Saved entries:
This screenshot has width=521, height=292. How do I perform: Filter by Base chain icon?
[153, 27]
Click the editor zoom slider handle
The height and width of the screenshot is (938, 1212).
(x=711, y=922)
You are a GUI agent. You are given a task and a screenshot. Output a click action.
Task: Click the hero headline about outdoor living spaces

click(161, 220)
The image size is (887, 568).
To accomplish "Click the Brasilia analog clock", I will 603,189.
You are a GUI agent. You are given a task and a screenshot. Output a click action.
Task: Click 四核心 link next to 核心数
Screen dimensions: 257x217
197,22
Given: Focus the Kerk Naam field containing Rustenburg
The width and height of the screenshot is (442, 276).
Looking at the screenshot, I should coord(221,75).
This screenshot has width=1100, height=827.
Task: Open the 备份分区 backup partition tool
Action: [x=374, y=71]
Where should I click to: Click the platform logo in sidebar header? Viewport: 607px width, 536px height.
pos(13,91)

• TASK TO CARRY OUT:
Please transcribe the data shown above in full, exactly as it stands.

• EXERCISE RESULT:
This screenshot has width=521, height=292. How do I perform: Filter by Base chain icon?
[153, 27]
Click the editor zoom slider handle
The height and width of the screenshot is (938, 1212).
(x=711, y=922)
You are a GUI agent. You are given a task and a screenshot. Output a click action.
Task: Click the hero headline about outdoor living spaces

click(161, 220)
The image size is (887, 568).
To accomplish "Click the Brasilia analog clock", I will 603,189.
You are a GUI agent. You are given a task and a screenshot. Output a click action.
Task: Click 四核心 link next to 核心数
Screen dimensions: 257x217
197,22
Given: Focus the Kerk Naam field containing Rustenburg
The width and height of the screenshot is (442, 276).
Looking at the screenshot, I should coord(221,75).
This screenshot has width=1100, height=827.
Task: Open the 备份分区 backup partition tool
Action: [x=374, y=71]
Where should I click to: Click the platform logo in sidebar header? Viewport: 607px width, 536px height.
pos(13,91)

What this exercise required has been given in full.